* _WORK TO COMPLETE_
Using the material below, work out how many lines contain "will". Only the number is wanted.

* _DATASET RECORDS_
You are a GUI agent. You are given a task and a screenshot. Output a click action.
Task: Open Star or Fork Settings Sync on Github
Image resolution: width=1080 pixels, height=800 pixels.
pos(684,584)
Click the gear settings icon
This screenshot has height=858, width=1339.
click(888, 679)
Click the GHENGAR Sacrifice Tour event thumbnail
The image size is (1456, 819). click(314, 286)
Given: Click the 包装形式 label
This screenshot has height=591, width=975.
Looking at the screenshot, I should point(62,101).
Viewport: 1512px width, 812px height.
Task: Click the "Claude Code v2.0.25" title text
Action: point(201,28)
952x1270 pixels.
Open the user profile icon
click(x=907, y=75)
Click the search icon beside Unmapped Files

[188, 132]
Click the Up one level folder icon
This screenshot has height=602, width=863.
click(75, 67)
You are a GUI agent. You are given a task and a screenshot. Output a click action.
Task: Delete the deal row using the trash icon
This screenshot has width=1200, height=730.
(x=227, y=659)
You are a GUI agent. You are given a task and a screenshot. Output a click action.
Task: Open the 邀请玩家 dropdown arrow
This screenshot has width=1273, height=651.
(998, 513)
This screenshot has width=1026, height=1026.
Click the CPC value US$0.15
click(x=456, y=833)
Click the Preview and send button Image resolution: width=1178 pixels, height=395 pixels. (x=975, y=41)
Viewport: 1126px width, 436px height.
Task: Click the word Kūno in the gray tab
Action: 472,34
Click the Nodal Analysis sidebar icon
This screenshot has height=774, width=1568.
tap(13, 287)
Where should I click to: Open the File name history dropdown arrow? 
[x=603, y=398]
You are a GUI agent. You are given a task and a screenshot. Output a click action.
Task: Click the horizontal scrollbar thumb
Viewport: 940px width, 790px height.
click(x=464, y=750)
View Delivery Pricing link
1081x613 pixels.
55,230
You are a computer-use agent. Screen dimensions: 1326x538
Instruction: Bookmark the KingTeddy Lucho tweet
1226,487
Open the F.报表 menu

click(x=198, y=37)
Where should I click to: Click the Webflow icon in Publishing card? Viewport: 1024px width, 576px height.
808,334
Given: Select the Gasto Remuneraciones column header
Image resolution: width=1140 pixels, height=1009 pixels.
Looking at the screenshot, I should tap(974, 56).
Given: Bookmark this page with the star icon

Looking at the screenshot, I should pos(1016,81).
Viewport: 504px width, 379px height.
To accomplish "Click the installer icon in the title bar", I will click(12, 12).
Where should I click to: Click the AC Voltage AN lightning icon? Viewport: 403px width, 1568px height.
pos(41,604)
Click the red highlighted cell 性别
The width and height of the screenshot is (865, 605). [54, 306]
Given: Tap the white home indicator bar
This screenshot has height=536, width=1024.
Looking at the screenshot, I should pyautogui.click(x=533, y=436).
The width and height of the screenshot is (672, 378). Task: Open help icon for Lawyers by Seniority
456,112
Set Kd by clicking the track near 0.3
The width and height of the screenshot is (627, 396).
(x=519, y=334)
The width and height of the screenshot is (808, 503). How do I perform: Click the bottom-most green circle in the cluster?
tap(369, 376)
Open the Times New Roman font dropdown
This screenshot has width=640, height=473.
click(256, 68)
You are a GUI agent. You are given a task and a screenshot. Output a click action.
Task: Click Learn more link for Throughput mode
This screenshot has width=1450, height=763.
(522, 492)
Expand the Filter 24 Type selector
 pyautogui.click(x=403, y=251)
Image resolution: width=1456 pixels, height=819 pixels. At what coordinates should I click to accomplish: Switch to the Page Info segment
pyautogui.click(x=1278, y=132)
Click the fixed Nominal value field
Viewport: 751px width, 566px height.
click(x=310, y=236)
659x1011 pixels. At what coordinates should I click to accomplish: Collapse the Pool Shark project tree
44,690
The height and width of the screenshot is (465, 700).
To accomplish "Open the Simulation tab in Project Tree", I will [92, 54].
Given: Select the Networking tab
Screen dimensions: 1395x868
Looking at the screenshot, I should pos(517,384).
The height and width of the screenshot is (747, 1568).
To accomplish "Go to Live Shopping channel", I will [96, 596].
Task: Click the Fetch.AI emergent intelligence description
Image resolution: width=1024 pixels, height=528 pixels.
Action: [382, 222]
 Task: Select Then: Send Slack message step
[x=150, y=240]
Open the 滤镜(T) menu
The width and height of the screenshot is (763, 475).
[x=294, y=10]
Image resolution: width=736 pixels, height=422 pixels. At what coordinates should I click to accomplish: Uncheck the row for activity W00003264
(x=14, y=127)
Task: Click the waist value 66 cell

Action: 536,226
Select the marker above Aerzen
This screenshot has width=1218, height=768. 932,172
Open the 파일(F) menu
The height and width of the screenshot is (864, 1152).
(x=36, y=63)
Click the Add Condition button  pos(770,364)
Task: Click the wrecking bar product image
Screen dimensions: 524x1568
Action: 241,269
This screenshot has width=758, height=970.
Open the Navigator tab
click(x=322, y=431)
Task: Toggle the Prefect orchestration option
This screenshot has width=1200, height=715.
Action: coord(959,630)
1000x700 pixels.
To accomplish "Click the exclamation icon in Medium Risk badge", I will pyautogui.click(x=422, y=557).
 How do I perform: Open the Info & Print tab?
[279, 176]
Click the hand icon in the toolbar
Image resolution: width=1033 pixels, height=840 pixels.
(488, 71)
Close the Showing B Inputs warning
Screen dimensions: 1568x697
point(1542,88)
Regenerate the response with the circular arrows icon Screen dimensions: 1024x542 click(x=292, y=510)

* _RESPONSE TO THIS TASK_
4